The claim comes from the input article. Anyone can open the article and verify.

Trust: Verifiable. Highest confidence.

past_brief

The claim comes from a previously stored brief. The original source is one hop away.

Trust: Cross-referenceable. Good confidence.

web_search

The claim was verified through an external search. Independent corroboration.

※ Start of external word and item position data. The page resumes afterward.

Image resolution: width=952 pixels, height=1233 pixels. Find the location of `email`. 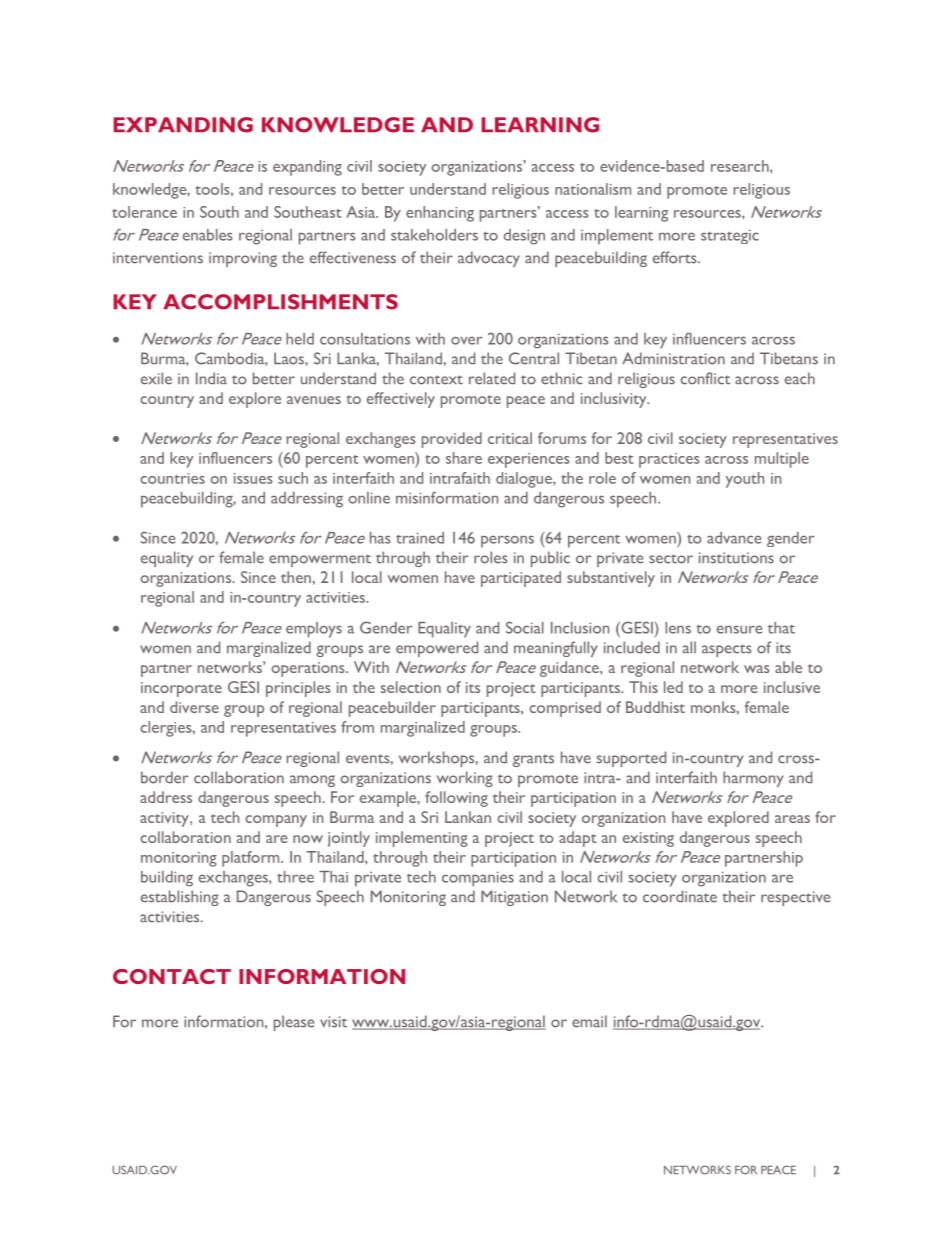

email is located at coordinates (589, 1021).
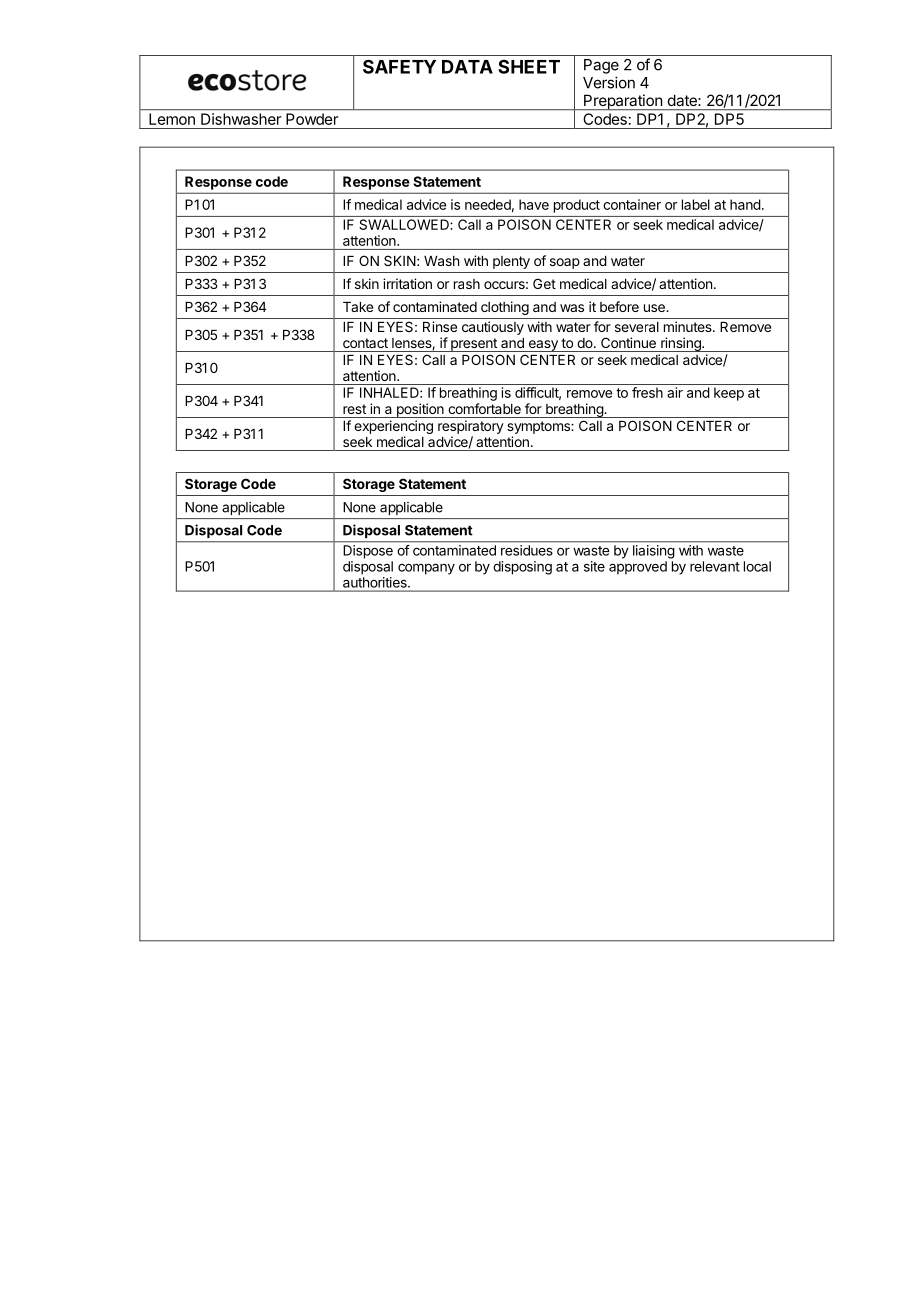 Image resolution: width=924 pixels, height=1308 pixels. What do you see at coordinates (399, 66) in the image?
I see `SAFETY` at bounding box center [399, 66].
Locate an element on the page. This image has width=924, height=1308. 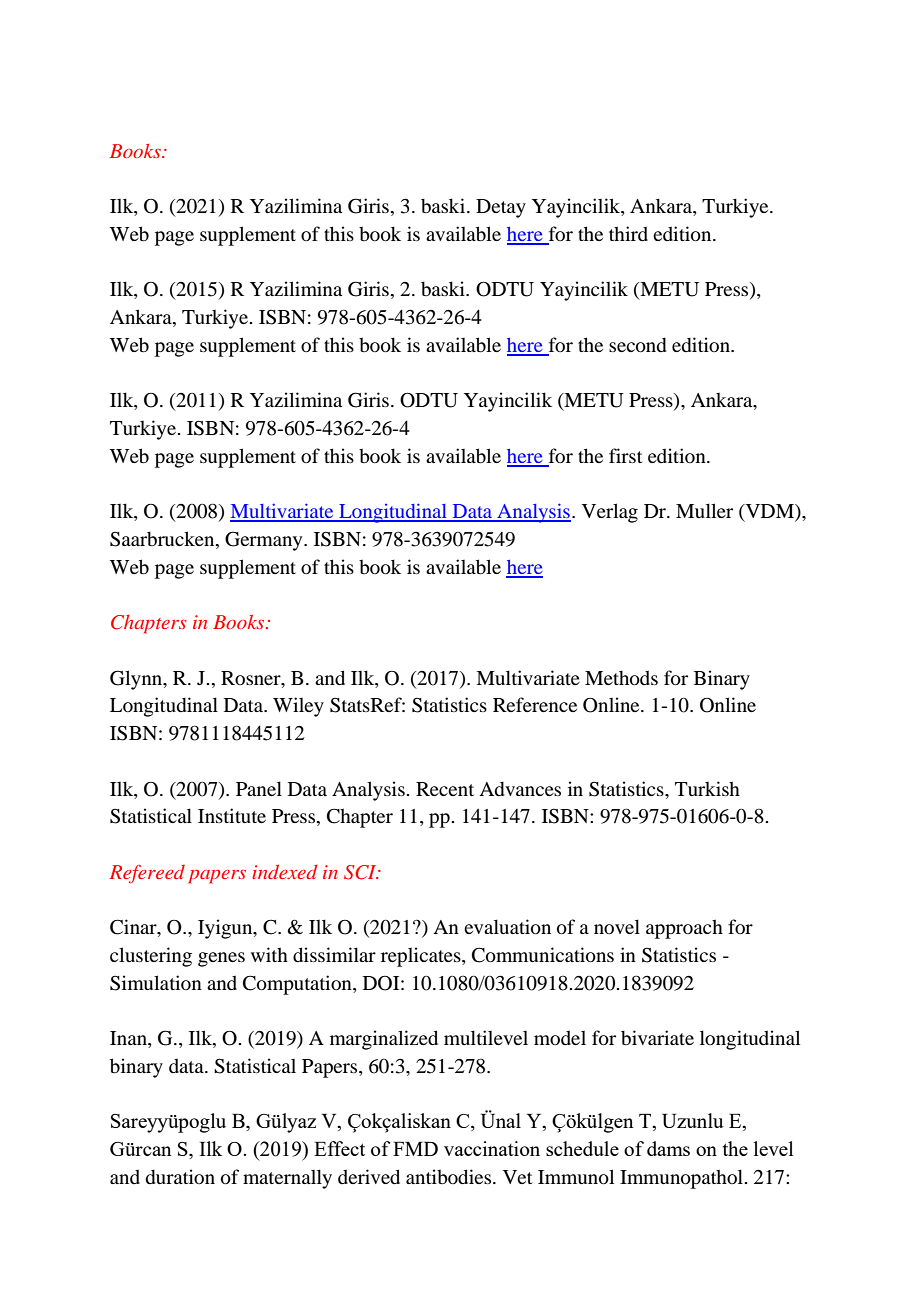
FMD is located at coordinates (415, 1149).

Trust: Corroborated. Variable confidence.

model_knowledge

The model "just knows" this. No external source. This is the honest admission of uncertainty.

Trust: Assertion only. Treat as claim, not fact.

model_knowledge is the honest source type. Many systems hide that they're pulling from training data. This agent admits it. When a claim is flagged model_knowledge, it's saying: "I believe this, but you should verify it." The flag is the honesty mechanism.

What the Agent Refuses to Do

Character is defined by refusals. These are the bright lines the agent won't cross.

Make a claim without a citation.Every assertion must trace to a source. No citation = no claim.

Fabricate a source.If the agent doesn't know where a claim came from, it says model_knowledge. It never invents an article, a study, or an expert.

Mislead with confidence.A skimmed article is flagged as skim. A novel topic is flagged as novel. The agent never pretends to know more than it does.

Search the web when the article is its own source.The agent chose stop_here for the IBM article because searching would surface the article itself. Circular verification is not verification.

When a Fake Claim Gets Caught

The post-processing filter catches claims that don't match any known source. This is what happens.

❌ Claim Rejected

"AI agents will replace 73% of knowledge workers by 2027 according to a McKinsey study."

POST-PROCESSING FILTER: No matching source found. The claim references a "McKinsey study" that does not appear in the input article, any past brief, or any web search result. Citation cannot be verified. Claim removed from output. The agent does not invent statistics.

Falsifiability is the design principle.

Every claim the agent makes can be proven wrong. That's the point. A system where claims can't be checked is a system that can't be trusted. The Citation schema makes the agent checkable. That is the trust architecture — not "trust the agent" but "verify the agent."